GIVEN TASK
Can you output the part of the listing starting with the line containing "Where should I" and going on through the end of the listing as a two-column CSV with columns named request and answer? Use one row per request, put each field in double quotes with line breaks turned into spaces, and leave the pictures out.
☆ ☆ ☆
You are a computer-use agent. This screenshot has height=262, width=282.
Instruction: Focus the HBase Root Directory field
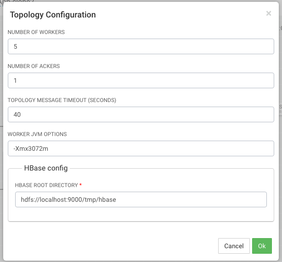pos(141,199)
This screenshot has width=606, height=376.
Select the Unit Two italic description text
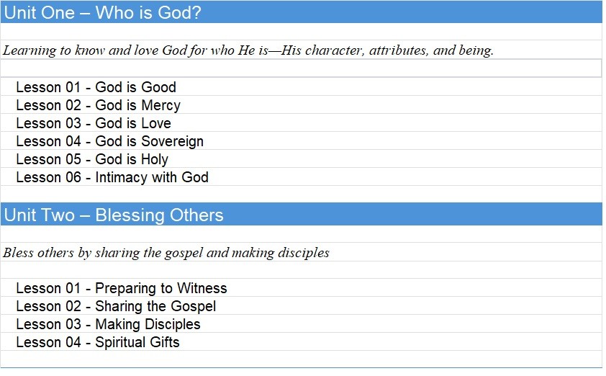pos(166,253)
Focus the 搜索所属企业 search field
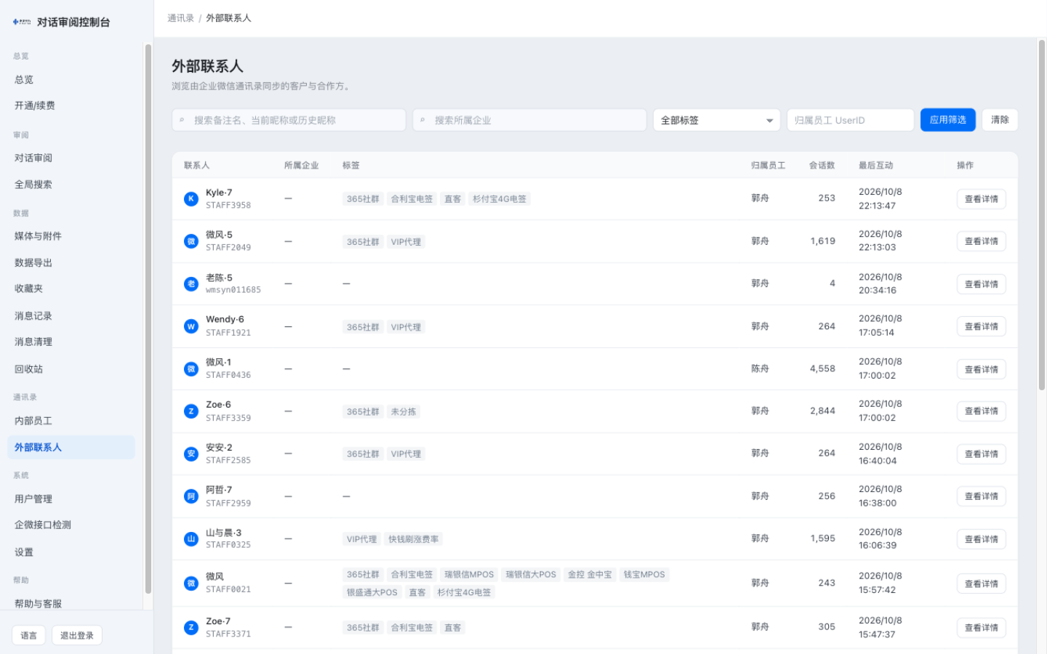Viewport: 1047px width, 654px height. click(529, 120)
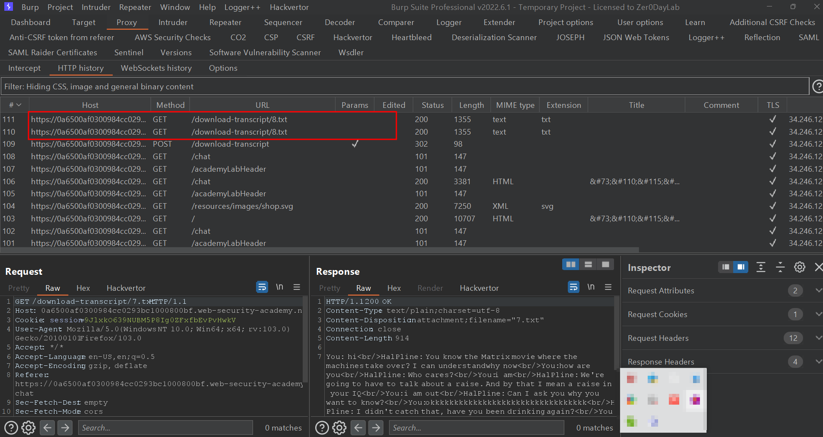Toggle non-printable characters in Response panel
Screen dimensions: 823x437
click(591, 287)
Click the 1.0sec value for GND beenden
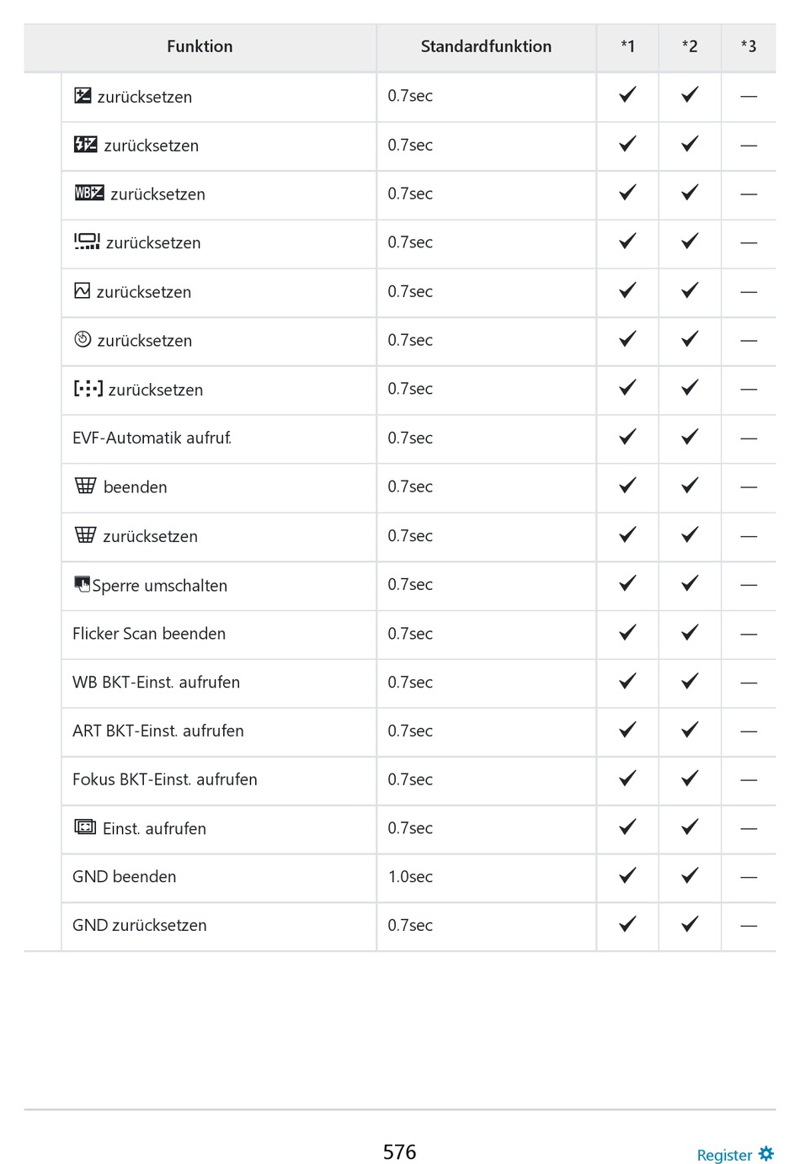This screenshot has width=800, height=1164. [x=410, y=877]
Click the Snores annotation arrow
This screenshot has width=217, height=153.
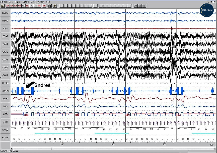coord(30,85)
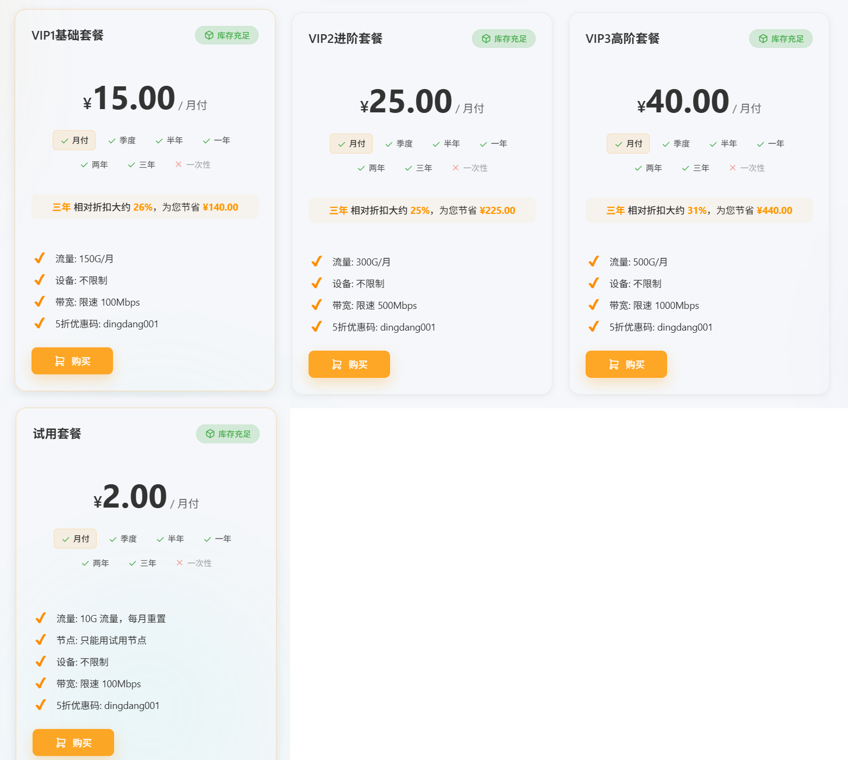Click the box icon in VIP2 stock badge
This screenshot has height=760, width=848.
486,39
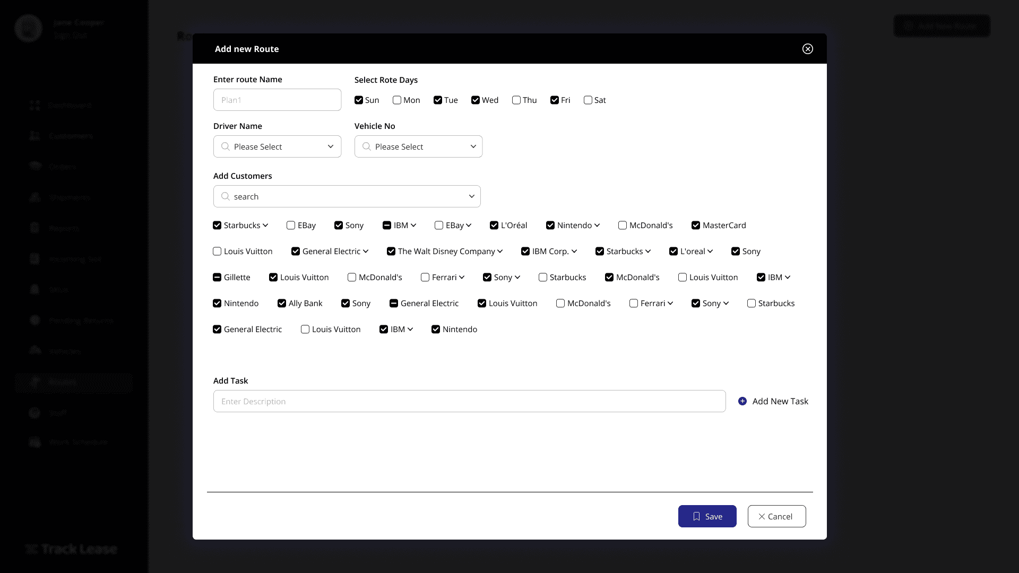Expand The Walt Disney Company chevron
This screenshot has width=1019, height=573.
pos(500,251)
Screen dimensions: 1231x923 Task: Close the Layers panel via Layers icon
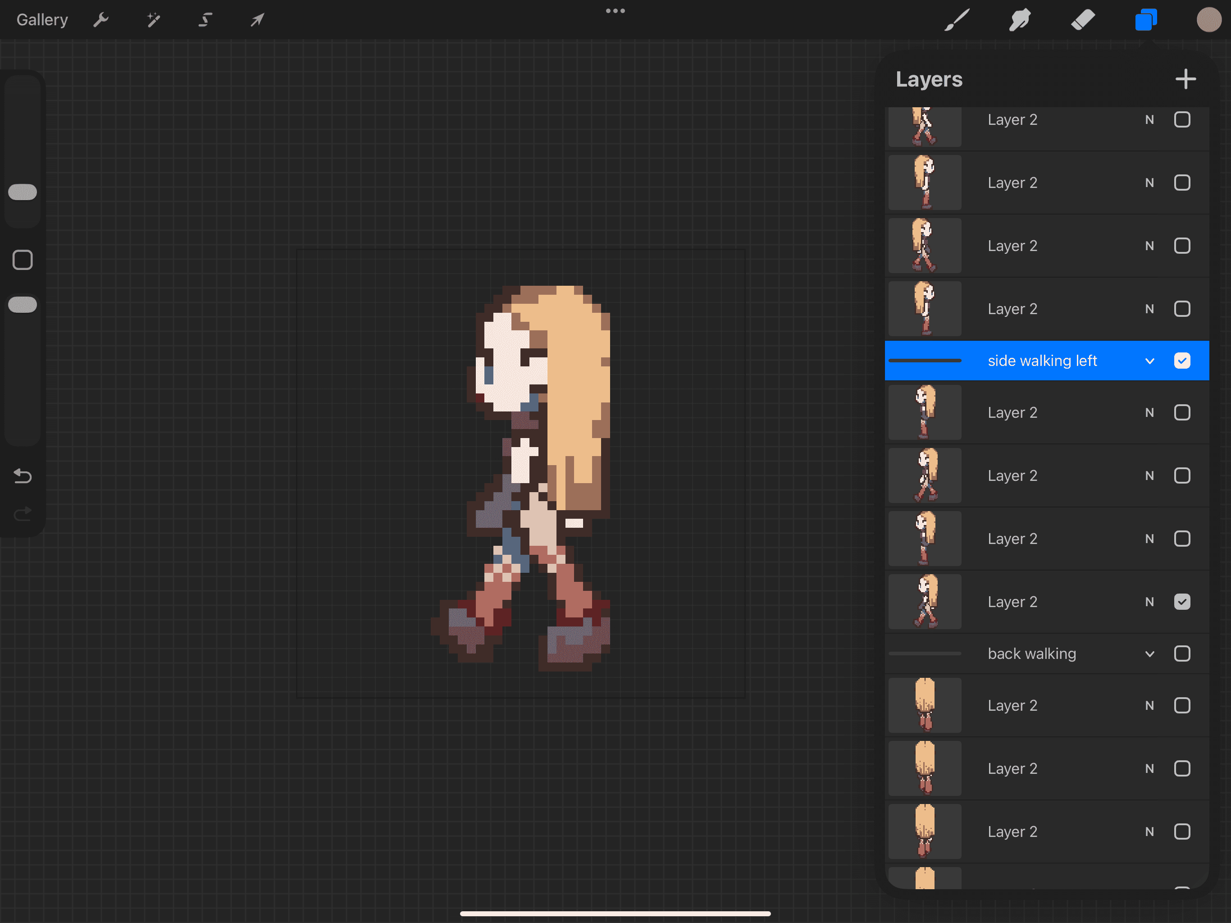click(1146, 20)
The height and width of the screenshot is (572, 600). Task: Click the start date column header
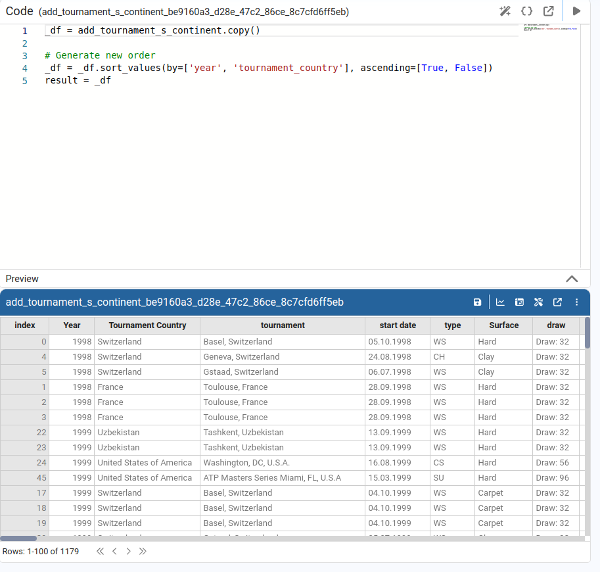398,325
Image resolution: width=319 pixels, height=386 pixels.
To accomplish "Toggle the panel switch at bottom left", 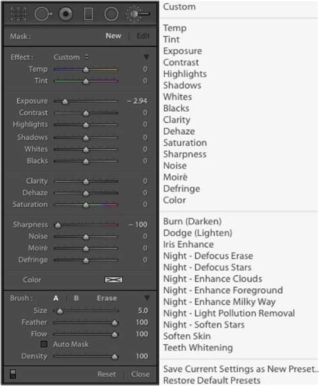I will click(x=13, y=374).
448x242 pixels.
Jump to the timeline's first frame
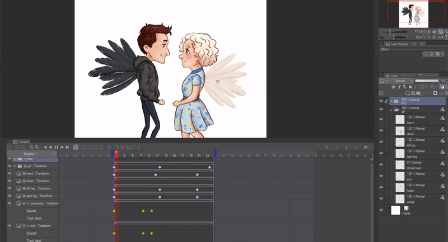point(45,147)
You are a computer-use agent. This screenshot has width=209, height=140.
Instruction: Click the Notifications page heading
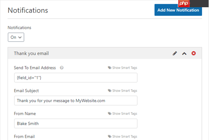[28, 10]
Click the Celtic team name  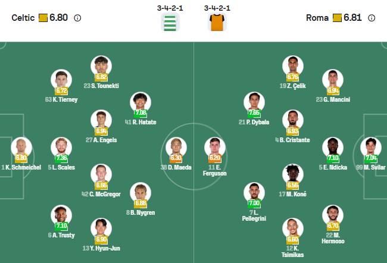click(x=23, y=18)
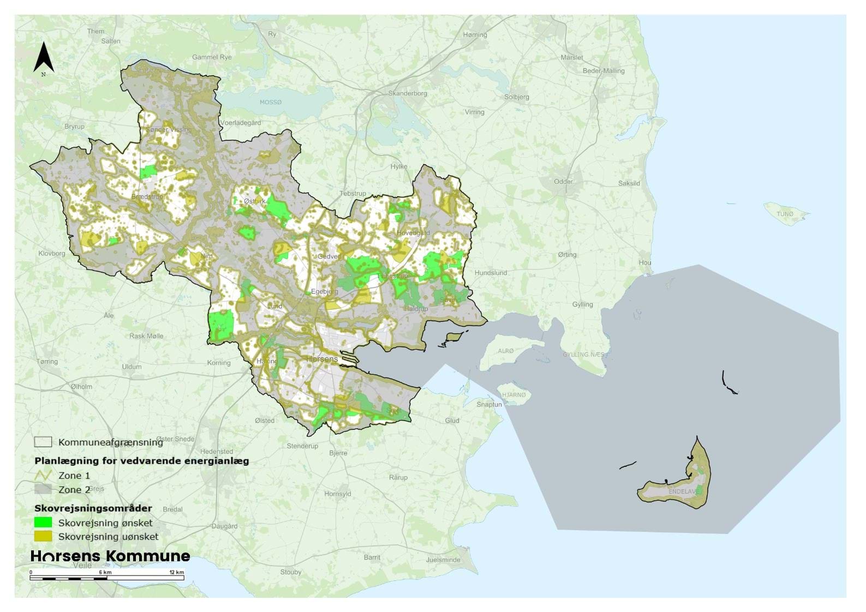Click the Kommuneafgrænsning legend outline box

tap(43, 442)
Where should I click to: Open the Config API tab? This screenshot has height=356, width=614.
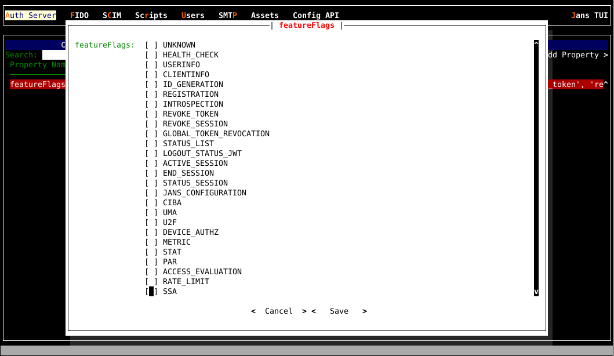pyautogui.click(x=315, y=16)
☆ ☆ ☆
TASK ANSWER
request,answer
"Where should I click to: Open the Config API tab? This screenshot has height=356, width=614.","pyautogui.click(x=315, y=16)"